What's Next? Data-Driven CRISPR Gene Editing

By collecting enough CRISPR-Seq data, it will become possible to predict outcomes of experiments, using machine learning. To my knowledge, there is no published work yet about predicting cell therapy CRISPR experiments outcomes from data. However, there is plenty of machine learning and data science activity around this question.

For example, Wei Li lab at George Washington University proposed scMAGeCK, a computational tool to study genotype-phenotype relationships at a single-cell level. Using a linear regression algorithm, scMAGeCK unravels how editing a gene X affects the expression level of other genes. Once this genotype-phenotype network is estimated, it becomes possible to predict the transcriptional phenotype of a given CRISPR experiment.

These predictions require a lot of data, and public CRISPR screening databases are emerging. For example, there's CRISPR-view by Wei Li lab, GenomeCRISPR by Boutros lab at the German Cancer Research Center, and DepMap by the Broad Institute and Wellcome-Sanger Institute (although the DepMap project is focused on cancer cells, whereas designing cell immunotherapies also requires immune cell data).

However, CRISPR editing does not always work as intended. This technology makes a lot of mistakes, but here too, machine learning algorithms have a role to play. They can predict which type of mistakes are likely to occur during CRISPR editing. Predicting editing errors can help designing CRISPR experiments, as there are often several options, and the experimental scientist should choose the most precise way to edit a gene.

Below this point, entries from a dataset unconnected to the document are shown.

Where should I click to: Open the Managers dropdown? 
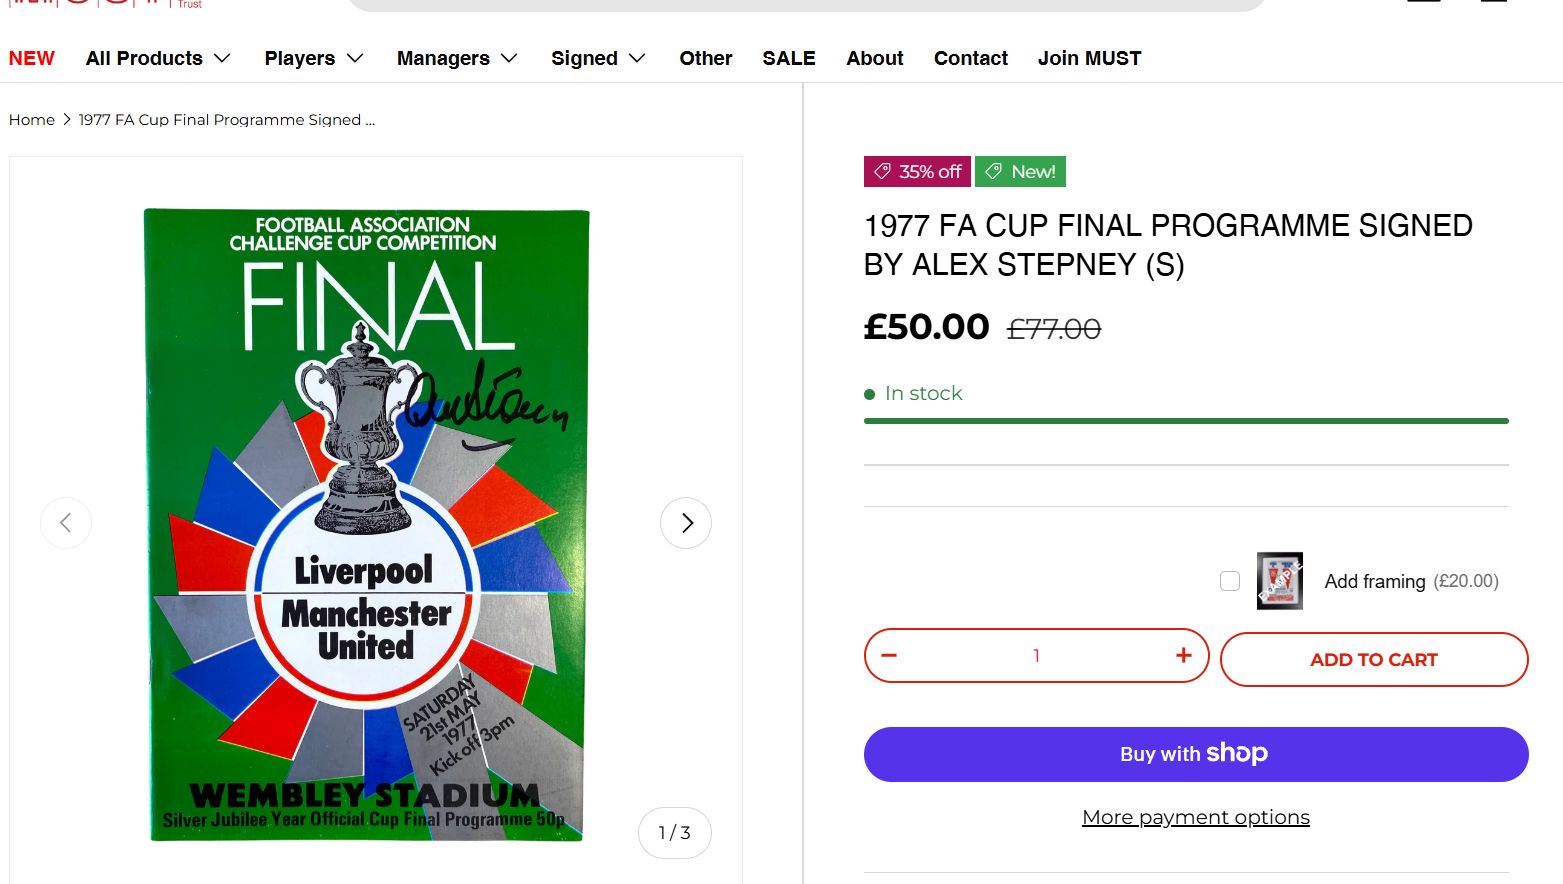457,58
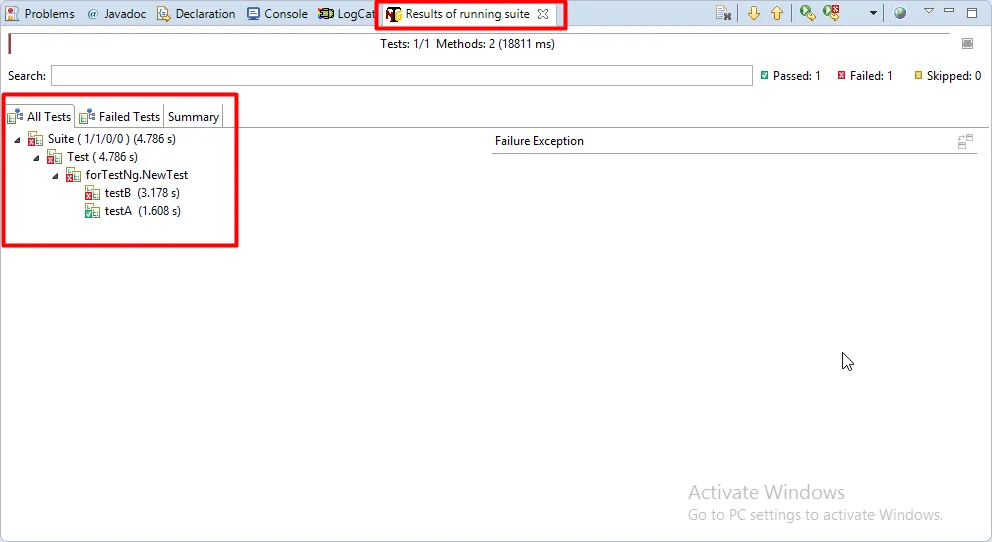
Task: Click the clear results document icon
Action: pos(724,13)
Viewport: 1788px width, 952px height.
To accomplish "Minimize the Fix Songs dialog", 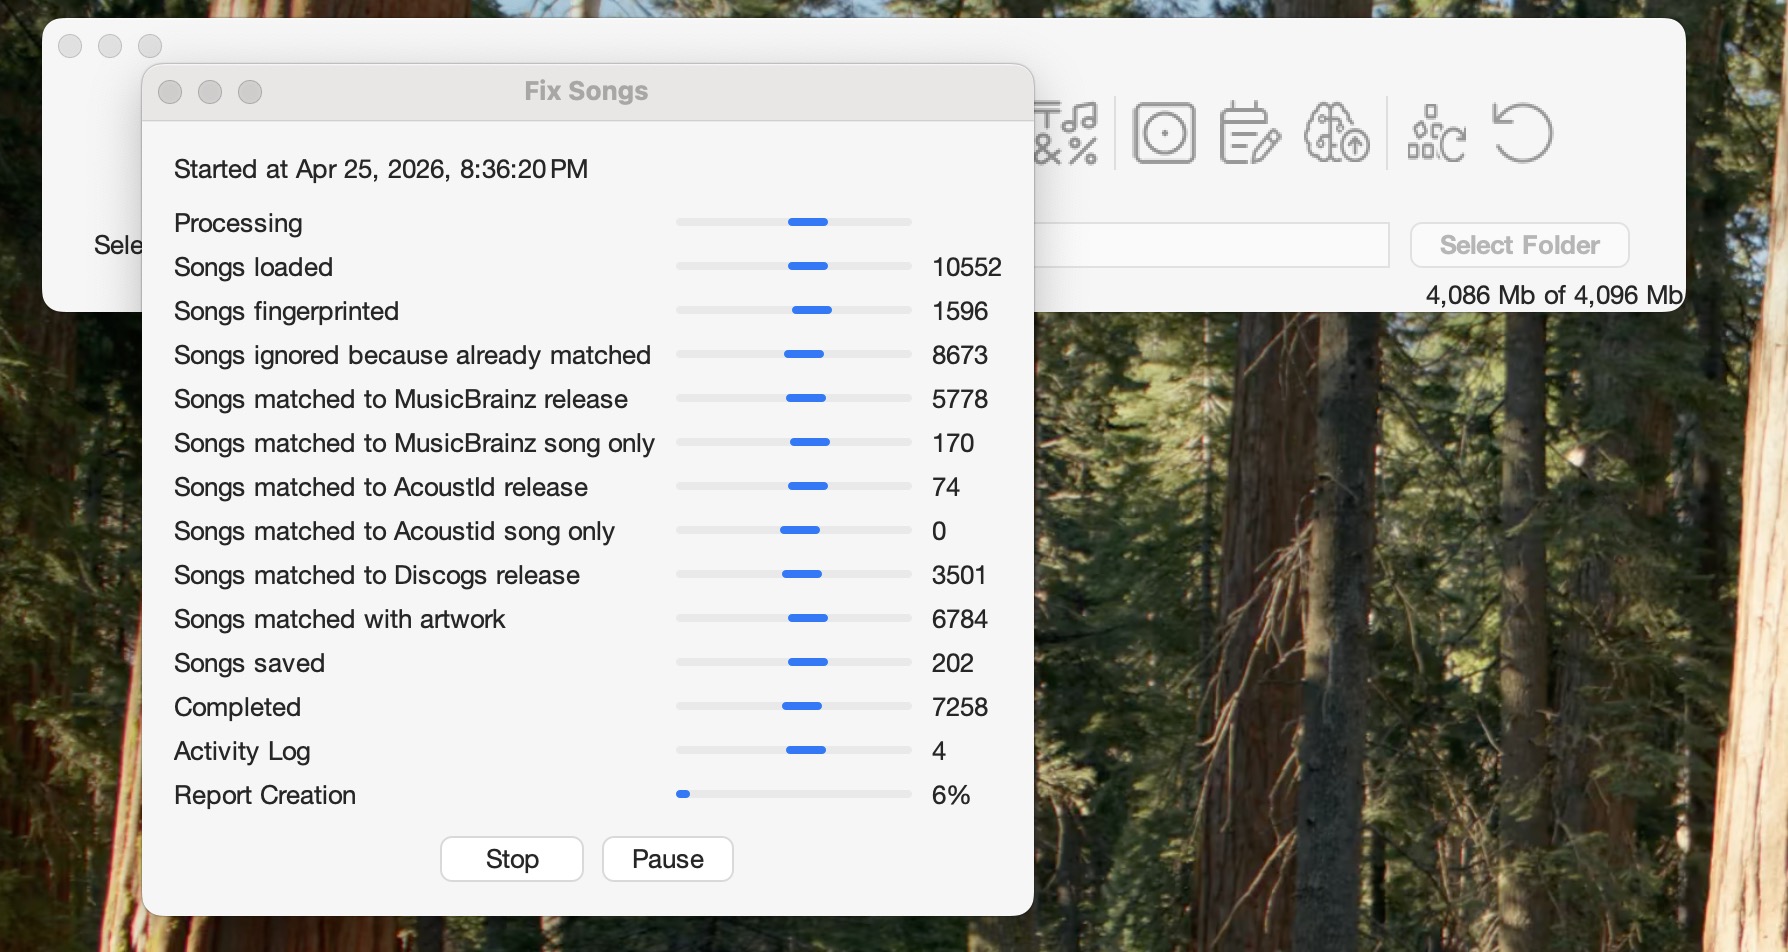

For example, SPROUT algorithm, from Zou group at Stanford University, predicts the length, probability and sequence of nucleotide insertions and deletions, using a gradient-boosting machine learning algorithm trained on 1,656 on-target genomic sites in primary human T cells. This predictive model can contribute to better design T cell therapies with CRISPR.

Finally, machine learning will also be able to automatically suggest which gene editing to perform, using generative algorithms like Generative Adversarial Networks (GAN). This approach will be similar as in cheminformatics, where AI algorithms can propose molecule designs with desired properties. Here, algorithms will propose cell designs with desired activities.

There is no published work about this exact topic yet, but there are some papers around it. For example, David Rouquié and Joerg Wichard's team at Bayer proposed a generative AI model that can automatically design small molecules inducing a desired transcriptomic profile. The model takes as input the gene expression signature of the desired state, and outputs the chemical formula of a small molecule that has a high probability of inducing this state.

The same strategy can be followed for getting a generative model that outputs gene edits instead of small molecules. That is a promising area of future work. These technologies work together in a virtuous circle: more data gives better predictions, which in turn allow designing better experiments. This will accelerate therapy discovery.

In conclusion, there are exciting opportunities at the intersection of cell therapies, gene editing, and machine learning.